Asked about Avant’s interest in historic preservation, Cottrill provided a quote from former President Ronald Reagan.
“The presence of historic properties as working and productive assets in our communities gives us an important link between the past and present, and reminds us of what we were, who we are and where we hope to be.”
A fourth building
SouthEast, working in partnership with The Molasky Group of Companies, adapted the 18-story Barnett building at 112 W. Adams St. into offices, retail space and residences. That work began in 2017 after City Council approved $9.8 million in incentives for the $90 million project.
Now called The Residences at Barnett, the building includes a Chase Bank branch on the ground floor along with one- and two-bedroom apartments and an outdoor patio, among other amenities.
Cottrill said three floors of the structure remain undeveloped and would be finished off in the purchase. Two of those floors are planned for residences and the other for amenities, he said.
The work ahead
If a sale is finalized, questions will turn to the new owners’ plans for the buildings and how much public funding they would seek to bring those plans to reality.
Times and the economy have changed drastically since 2017, when SouthEast started work on the vacant Barnett building.
The city approved two incentive packages over the years for Atkins, who purchased the Trio in 2013.
They were:
• 2017: $5.8 million for a $44.6 million project focusing on restoration.
• 2021: $26.6 million for a $70.4 million plan that included a Marriott Autograph Collection hotel.
Neither set of incentives resulted in reconstruction, and the city did not pay them out.
In 2023, SouthEast sought $63.5 million for a $175 million project that added 149 apartments.
In 2023 and 2024, after negotiations with the Downtown Investment Authority and the city, SouthEast brought back requests that included $85.77 million in incentives toward total development costs of $188.67 million, and $88.9 million in incentives toward a development cost of $194.2 million.

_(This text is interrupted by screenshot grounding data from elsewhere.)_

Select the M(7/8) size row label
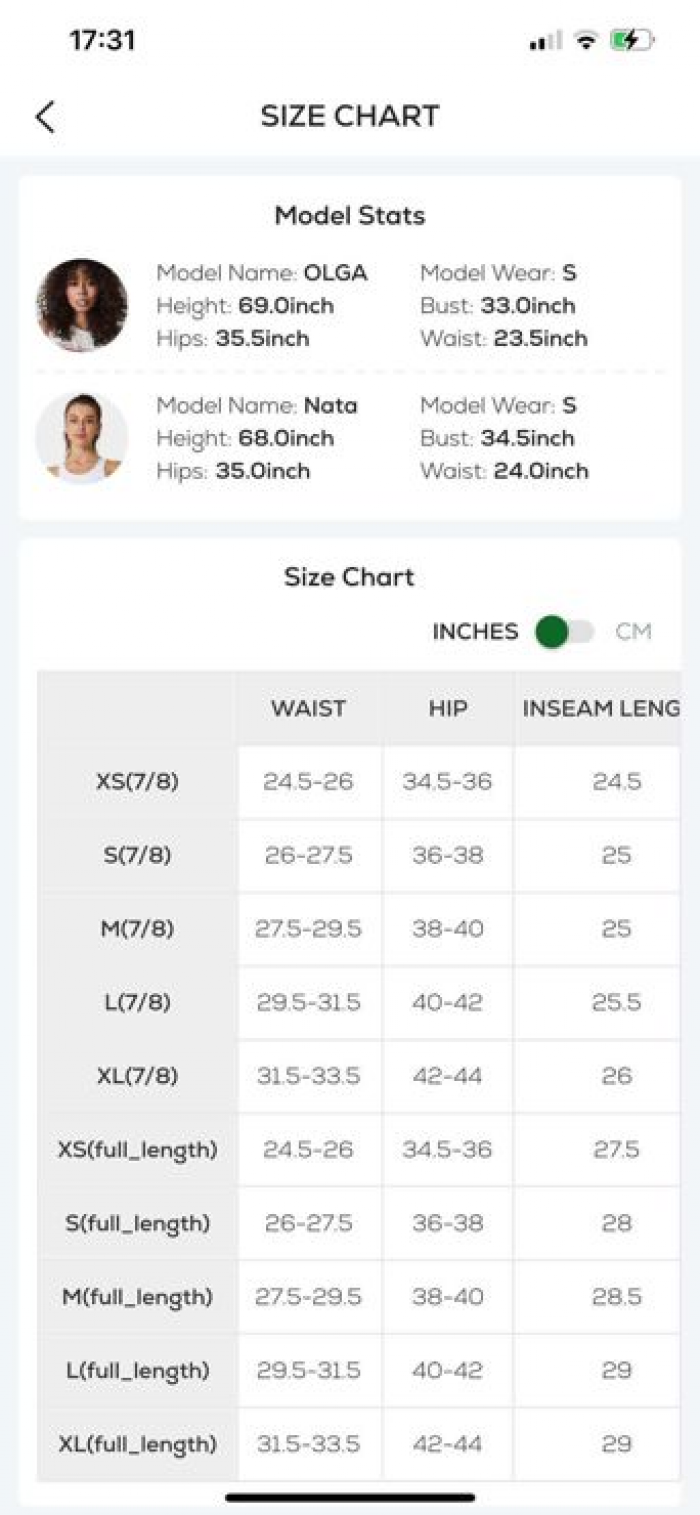This screenshot has width=700, height=1515. (x=137, y=929)
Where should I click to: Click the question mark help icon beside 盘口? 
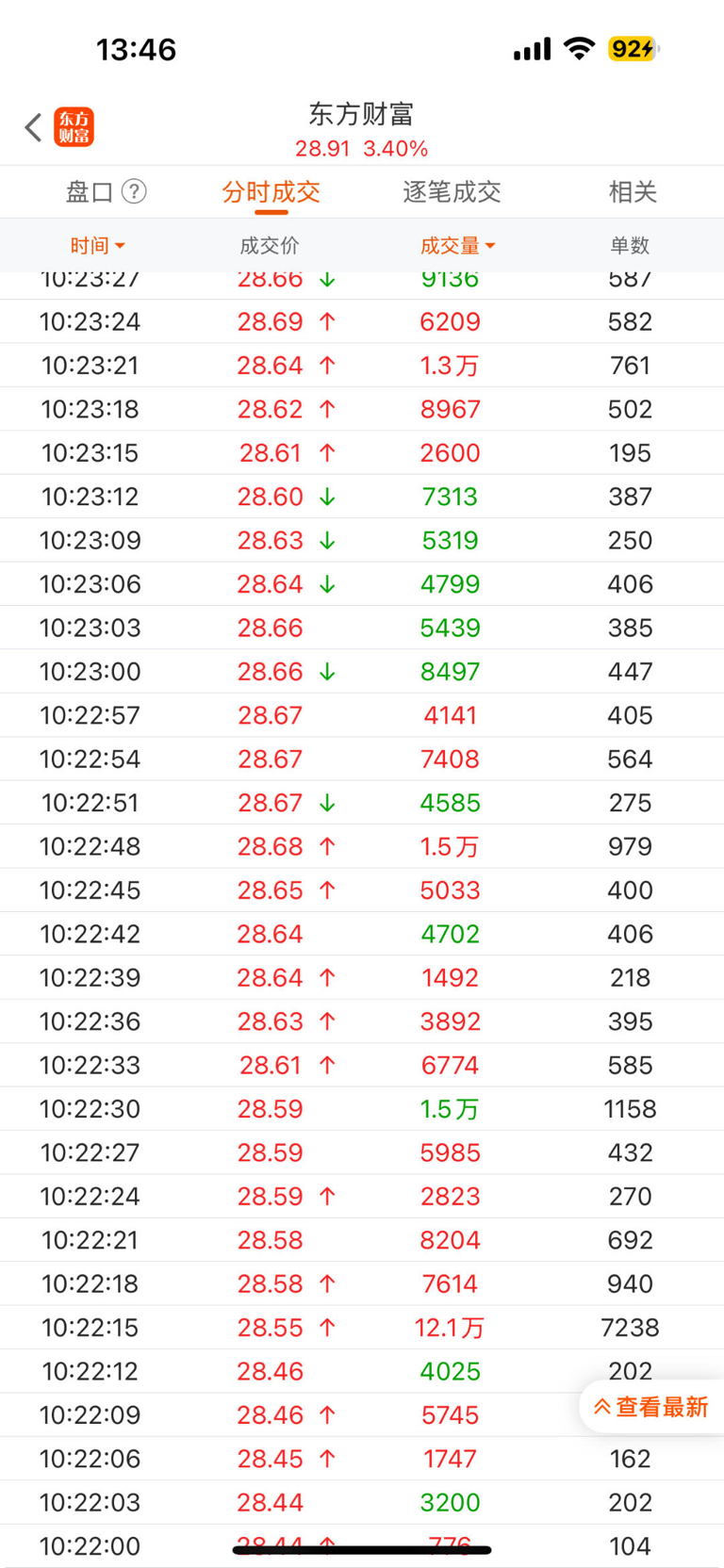134,192
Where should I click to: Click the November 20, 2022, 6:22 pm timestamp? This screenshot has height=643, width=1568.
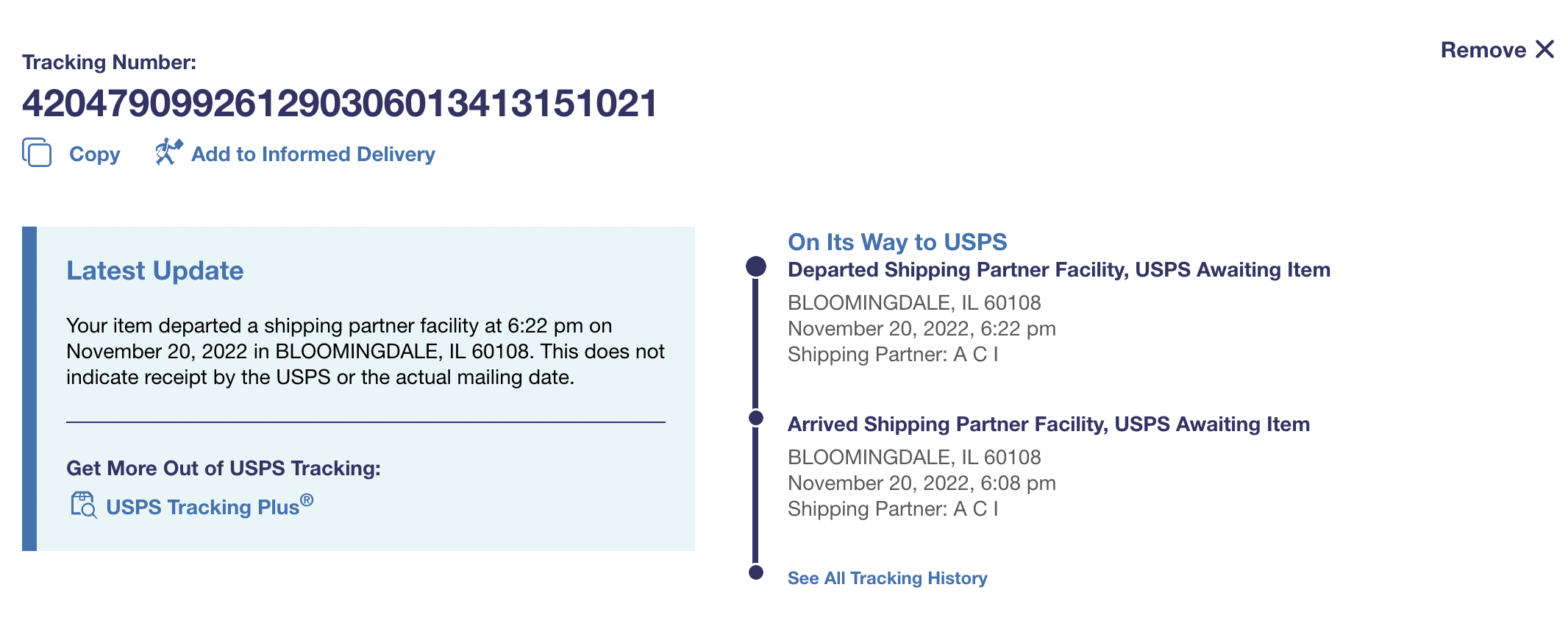tap(922, 329)
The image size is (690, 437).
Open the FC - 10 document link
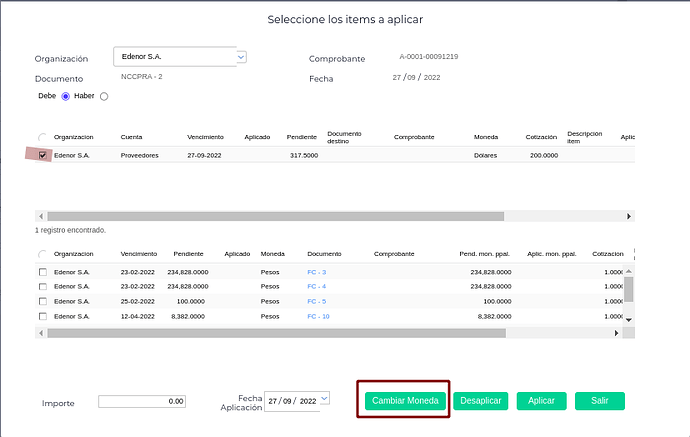pyautogui.click(x=319, y=316)
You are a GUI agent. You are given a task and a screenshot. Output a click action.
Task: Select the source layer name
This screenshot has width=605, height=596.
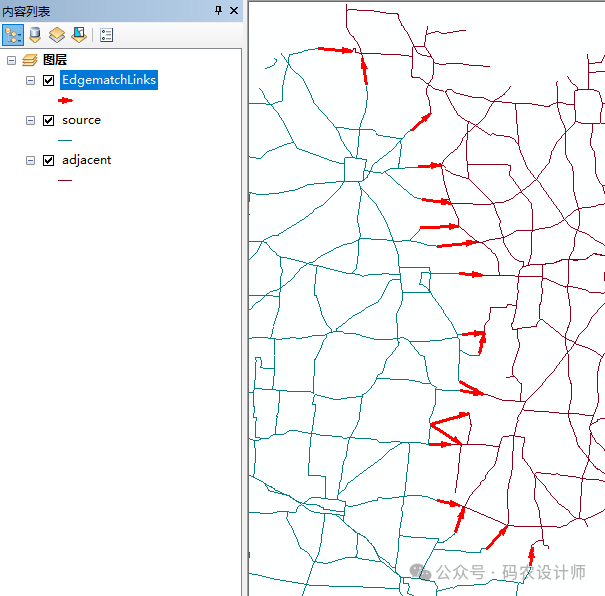pyautogui.click(x=81, y=120)
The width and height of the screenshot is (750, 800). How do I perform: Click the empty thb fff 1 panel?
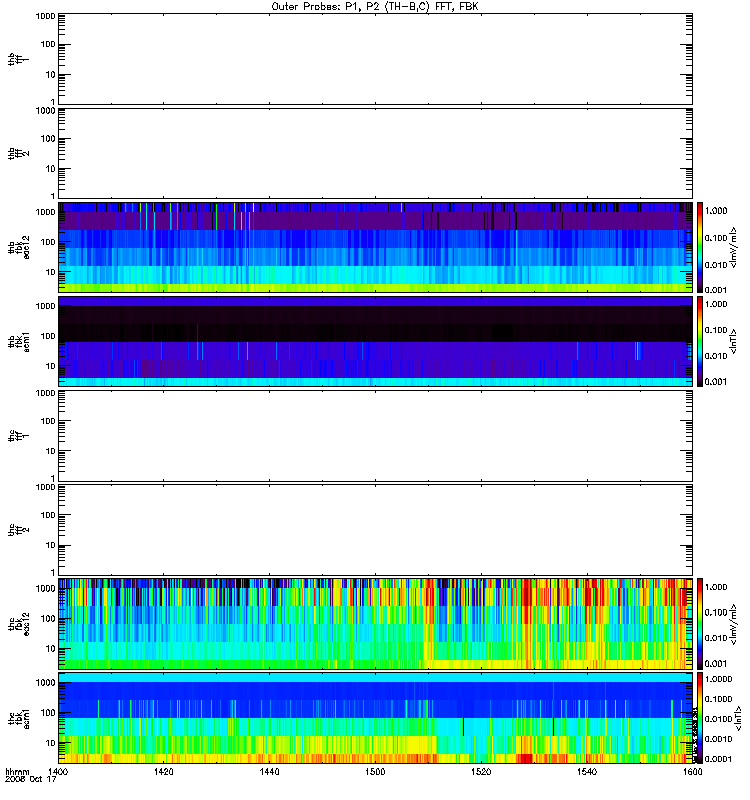[x=375, y=59]
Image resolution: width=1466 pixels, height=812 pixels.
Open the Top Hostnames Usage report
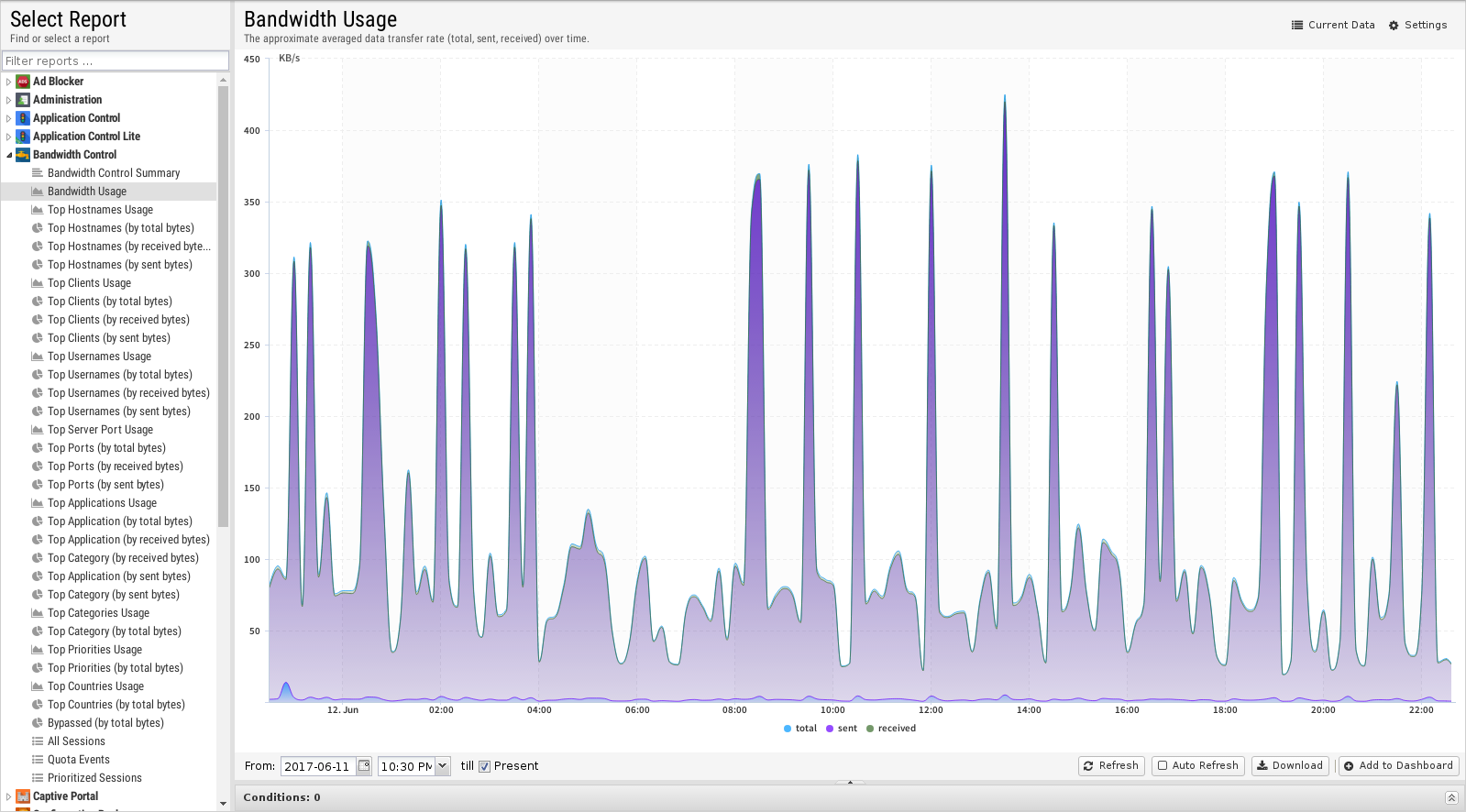(x=100, y=210)
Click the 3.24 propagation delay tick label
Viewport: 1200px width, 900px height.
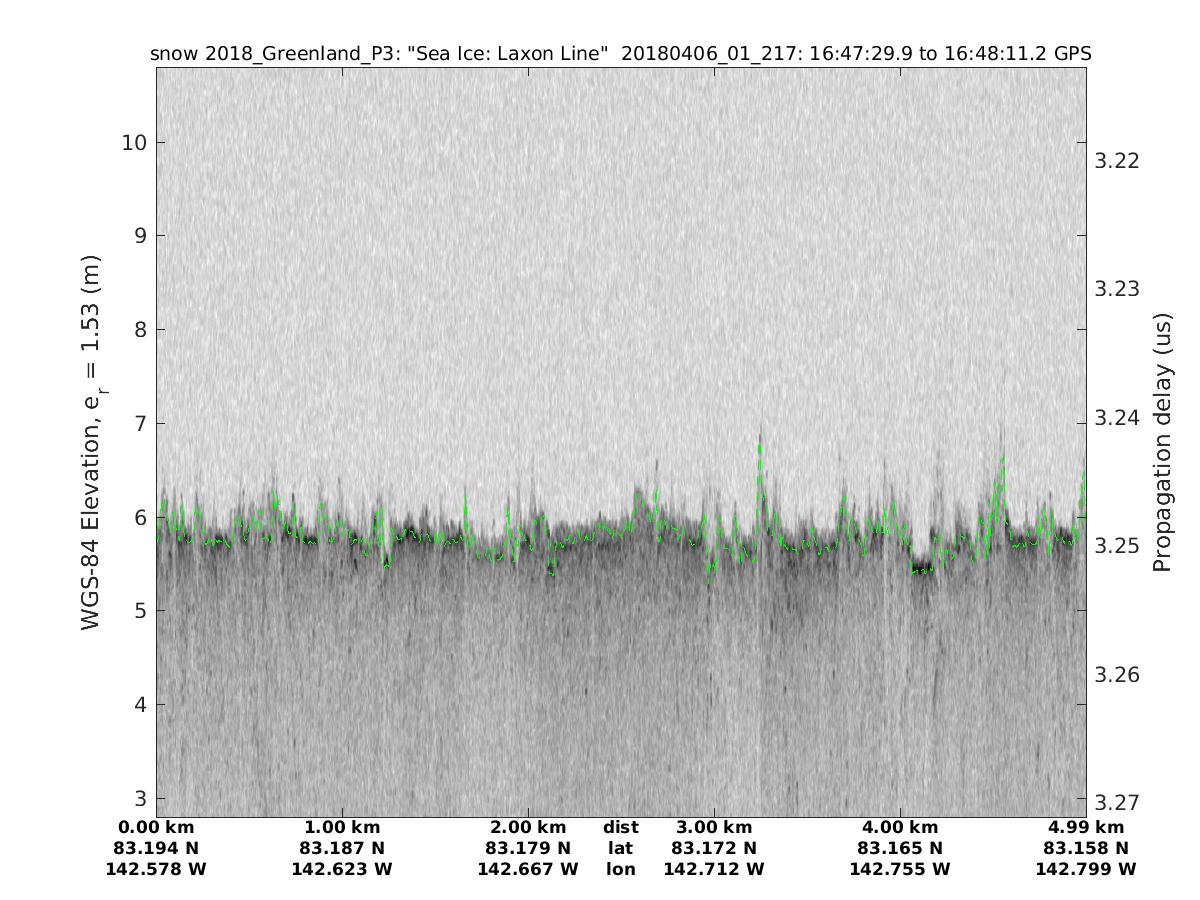(1116, 417)

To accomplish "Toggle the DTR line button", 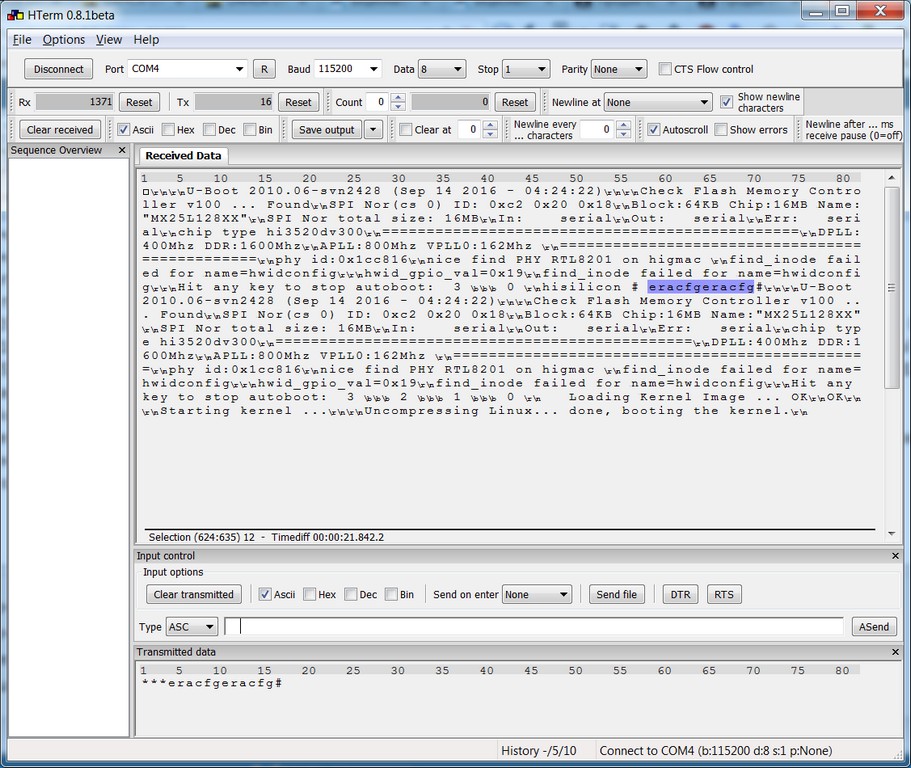I will click(x=680, y=594).
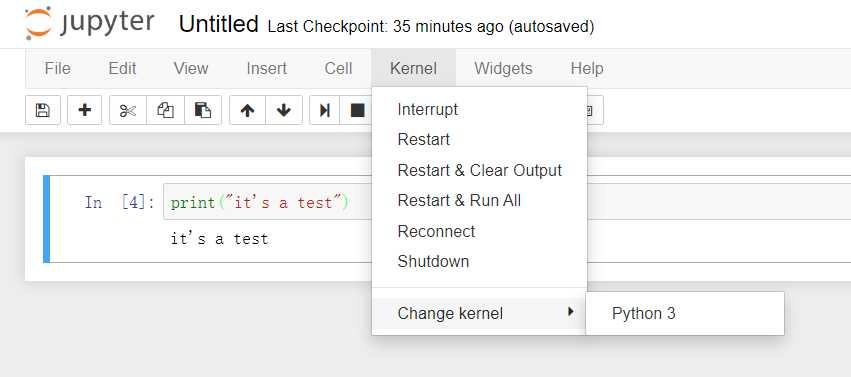This screenshot has height=377, width=851.
Task: Click the Untitled notebook name to rename
Action: point(218,24)
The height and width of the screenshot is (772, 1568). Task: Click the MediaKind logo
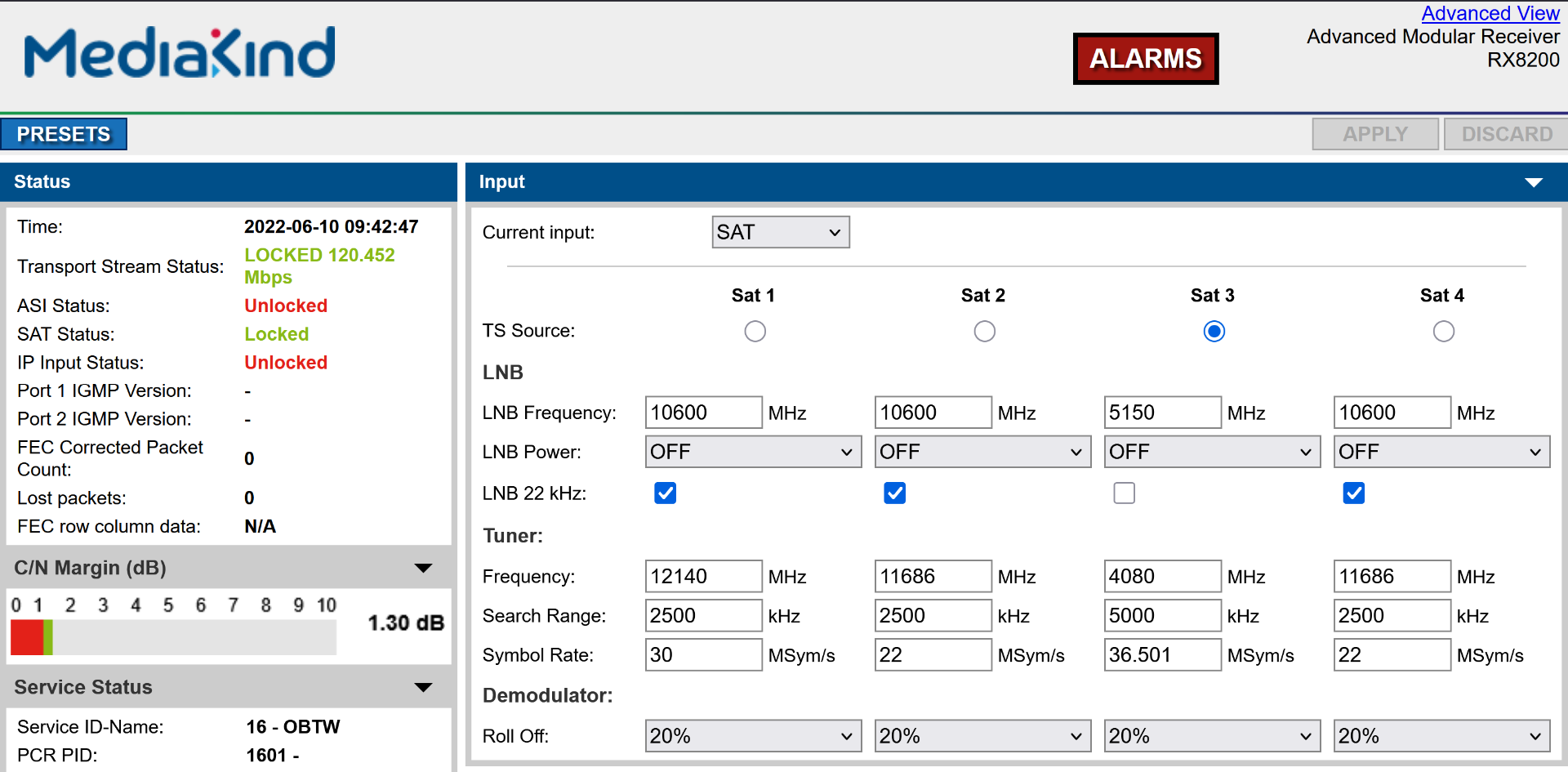coord(180,53)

In 2024, the DIA and city administration announced they were cutting off talks with Atkins and SouthEast for failing to address their concerns that his requests relied too heavily on public funding and did not include enough private investment.
Since then, as the Live Oak bid came and went and the potential new buyer emerged, thousands of motorists and pedestrians have passed by the three buildings only to see them as they’ve appeared for many years.